KIEV, Ukraine — The Ukrainian government on Saturday ramped up its accusations against protesters, raising fears among the opposition that police are laying the groundwork for a full-scale assault on the demonstrations that have gripped Ukraine's capital for two months.

The head of police accused protesters of torturing two police officers it later released and blamed radical calls for attacks on officers for the death of a policeman whose body was found during the night. He also accused protesters of stockpiling weapons. A protest leader denied the claim of kidnapping, calling it a provocation aimed at justifying a crackdown.

Demonstrations that started in late November to protest President Viktor Yanukovych's decision to shelve an agreement to deepen ties with the European Union had been mostly peaceful until a week ago, when radical factions enraged by new laws to crack down on protests started violent clashes with police.

Three protesters have died in the clashes, two of them from gunshot wounds and a third of unspecified injuries. The Interior Ministry said a policeman was found shot in the head overnight. No arrests have been made or suspects named.
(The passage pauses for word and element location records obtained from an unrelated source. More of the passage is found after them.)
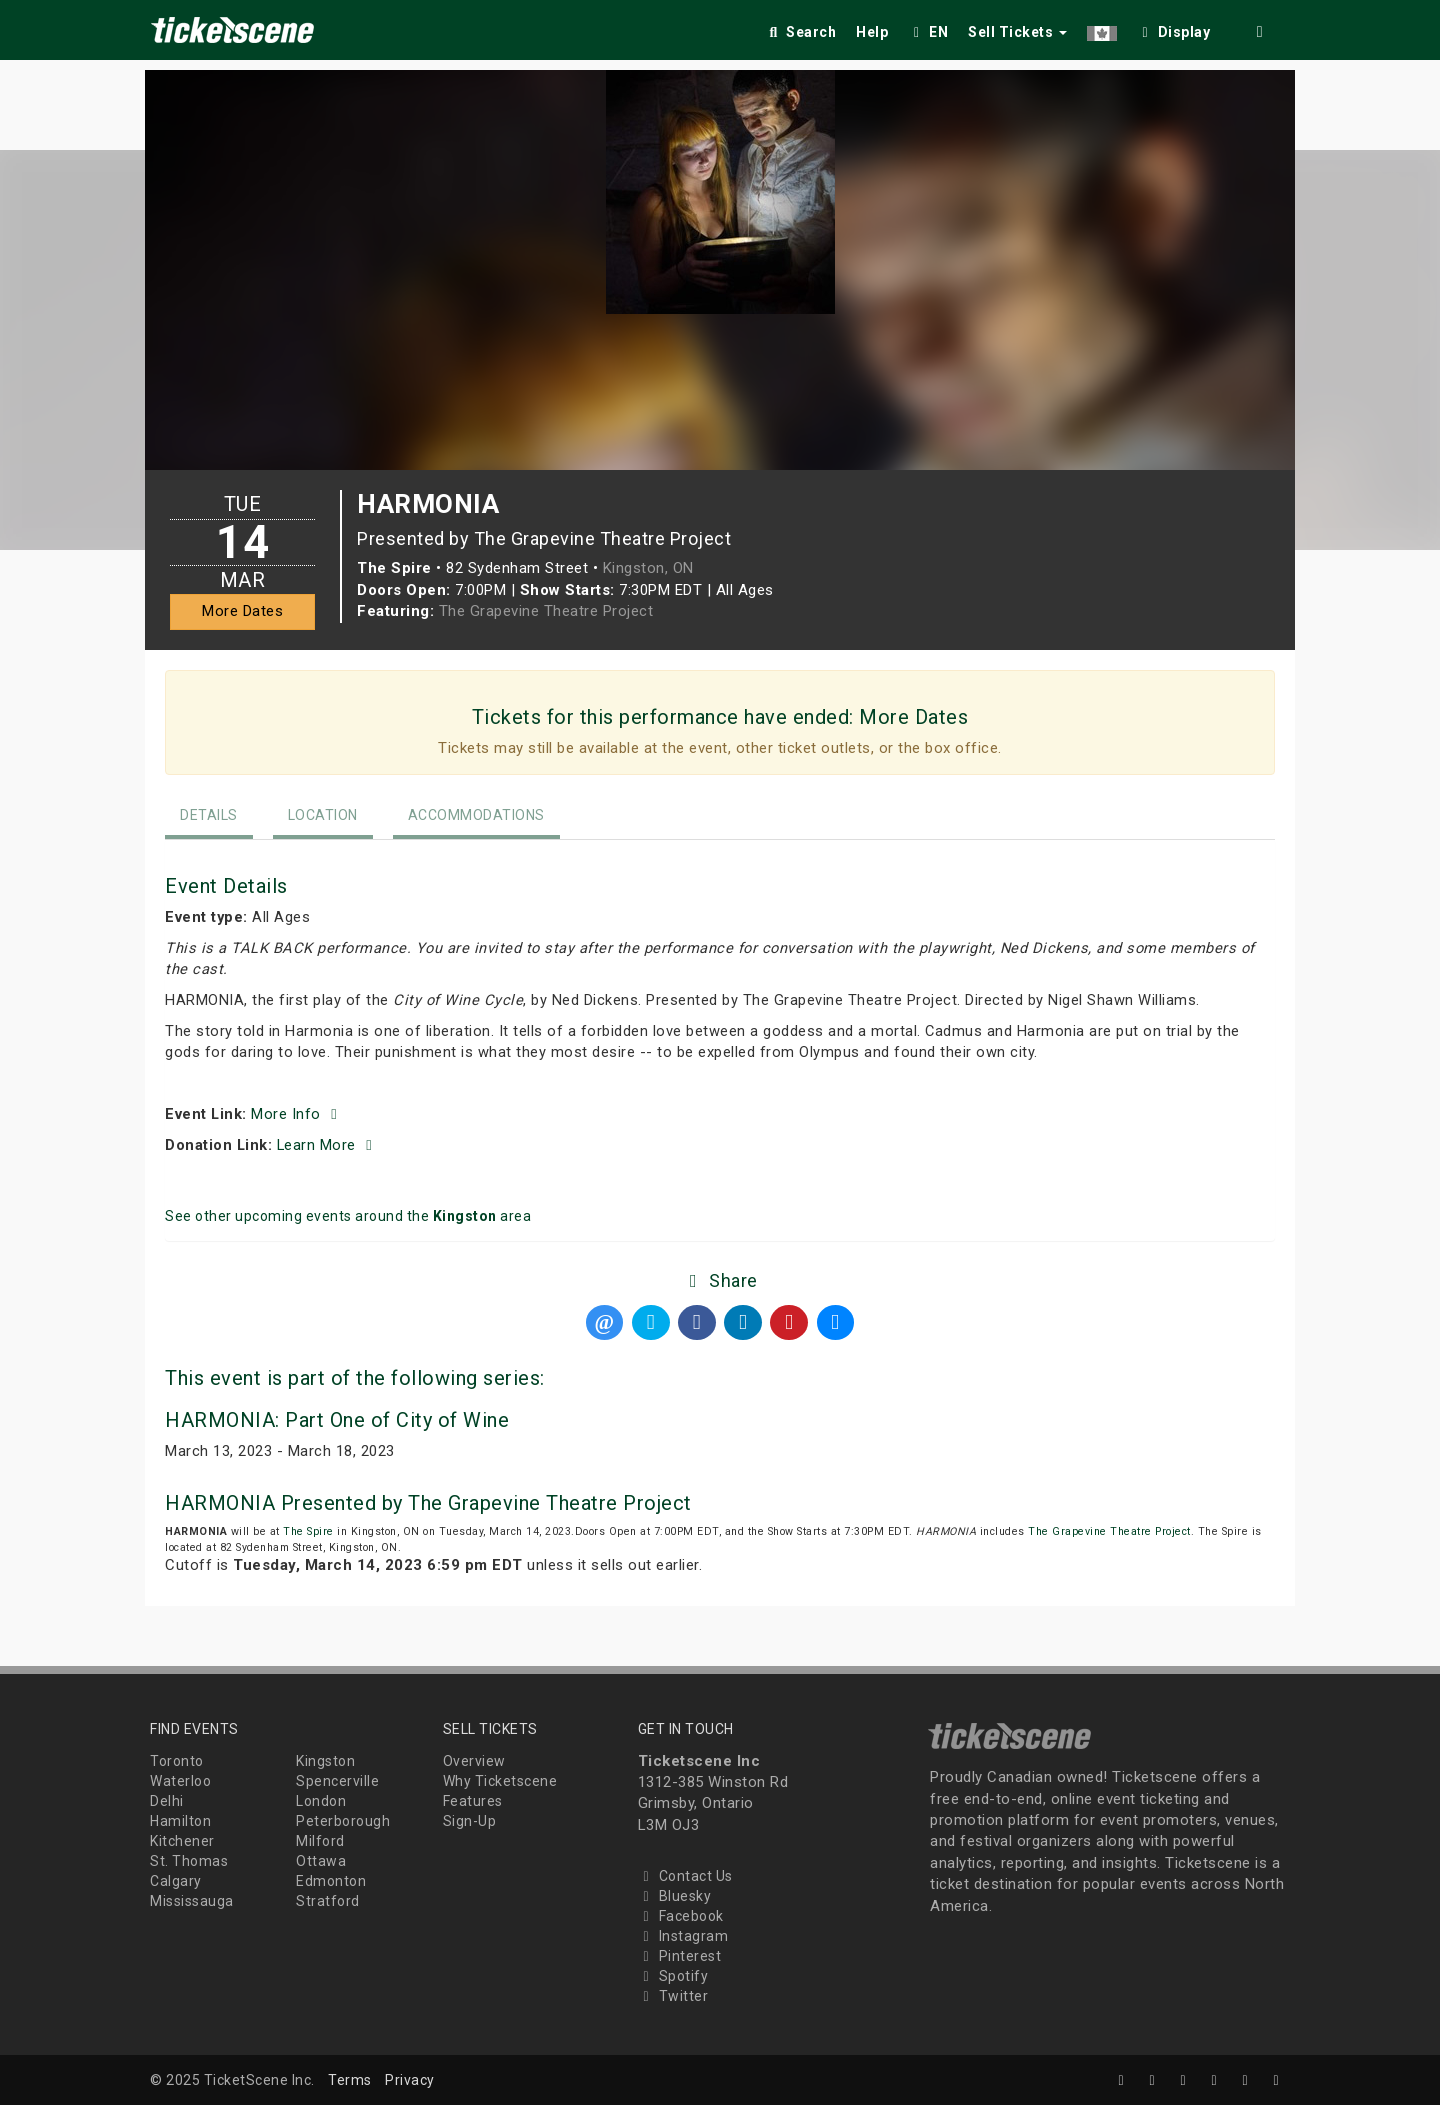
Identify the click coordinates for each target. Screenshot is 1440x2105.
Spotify (673, 1976)
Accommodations (476, 815)
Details (209, 815)
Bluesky (675, 1896)
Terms (350, 2080)
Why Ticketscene (500, 1781)
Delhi (167, 1801)
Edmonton (331, 1881)
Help (872, 32)
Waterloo (180, 1781)
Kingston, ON (648, 568)
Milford (320, 1841)
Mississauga (192, 1901)
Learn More (328, 1145)
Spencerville (337, 1781)
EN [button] (928, 32)
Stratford (328, 1901)
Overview (474, 1761)
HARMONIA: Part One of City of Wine (337, 1420)
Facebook (681, 1916)
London (321, 1801)
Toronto (177, 1761)
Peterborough (343, 1821)
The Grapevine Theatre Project (546, 611)
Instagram (683, 1936)
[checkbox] (1174, 28)
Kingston (325, 1761)
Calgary (176, 1881)
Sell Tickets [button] (1017, 32)
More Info (297, 1114)
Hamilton (180, 1821)
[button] (1102, 28)
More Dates (242, 611)
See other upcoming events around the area (348, 1216)
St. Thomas (189, 1861)
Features (473, 1801)
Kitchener (182, 1841)
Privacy (410, 2080)
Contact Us (685, 1876)
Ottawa (321, 1861)
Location (323, 815)
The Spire (308, 1531)
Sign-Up (470, 1821)
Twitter (673, 1996)
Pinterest (680, 1956)
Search (800, 32)
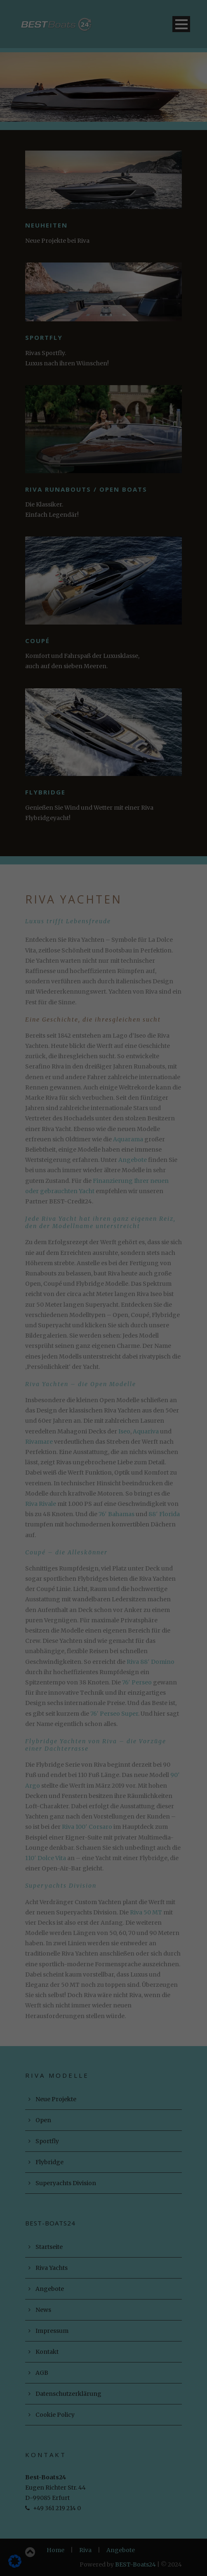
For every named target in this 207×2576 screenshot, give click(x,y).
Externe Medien (149, 170)
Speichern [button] (103, 223)
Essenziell (44, 170)
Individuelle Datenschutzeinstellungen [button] (103, 251)
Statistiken (92, 170)
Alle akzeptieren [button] (103, 199)
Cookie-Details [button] (103, 273)
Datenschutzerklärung (56, 135)
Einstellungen (87, 143)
Protesters have rained stones and firebombs on police while officers retaliate with stun grenades and tear gas. On Saturday afternoon, the clash site was tense and black smoke billowed from a barricade of burning tires. Demonstrators milled about, many of them bearing clubs, metal rods and large sticks, but there was no violence.

Protesters seized government buildings in scores of other cities in the European-leaning western part of the country.

Yanukovych was meeting Saturday with three top opposition leaders, who are demanding his resignation. Yanukovych so far has offered only relatively small concessions, but the unrest of the past week could indicate the government is losing control of much of the country.

The interior minister, one of the government figures despised most by protesters said two police officers were released with the help of negotiations by foreign embassies. He said they had been hospitalized, but did not give details of how they allegedly were abused.

Vitaly Zakharchenko earlier said the officers were seized by volunteer security guards at the protest gatherings in Kiev and held in the city hall, which protesters have occupied since December and turned into a makeshift dormitory and operations center.

But the commandant of the corps, Mykhailo Blavatsky, told The Associated Press that no police had been seized.

"The authorities are looking for a pretext to break up the Maidan and creating all kinds of provocations," he said. "Capturing a policeman would only give the authorities reason to go on the attack and we don't need that."

Zakharchenko earlier said a third captured officer had been released and was in serious condition in a hospital.

"We will consider those who remain on the Maidan and in captured buildings to be extremist groups. In the event that danger arises, and radicals go into action, we will be obliged to use force," Zakharchenko said.

In Lviv, where support for Yanukovych is minuscule, regional lawmakers on Saturday voted to establish a parallel government. Although the move was largely symbolic, it demonstrated the strong animosity toward the government in Ukraine's west. Ukrainian politics largely is divided between the Russian-speaking east, which is the industrial heartland, and the Ukrainian-speaking west.

On Saturday, about 100 protesters briefly occupied the headquarters of the energy ministry in downtown Kiev. Minister Eduard Stavitskiy said the country's nuclear energy facilities were placed on high alert.

Andriy Hrytsenko, a well-known opposition figure and former defense minister, was quoted Saturday by the newspaper Ukrainska Pravda as calling for protesters who have legal arms to carry them in self-defense.

"Firearms should be used only in response to threats to human life. I'll be the first to do this," he was quoted as saying.

Yanukovych has called a special parliament session for Tuesday. The session would consider a government reshuffle, amnesty for many of the arrested protesters and changing the harsh new laws cracking down on protests, he said on Friday.

Yuras Karmanau in Kiev and Laura Mills in Lviv contributed to this story.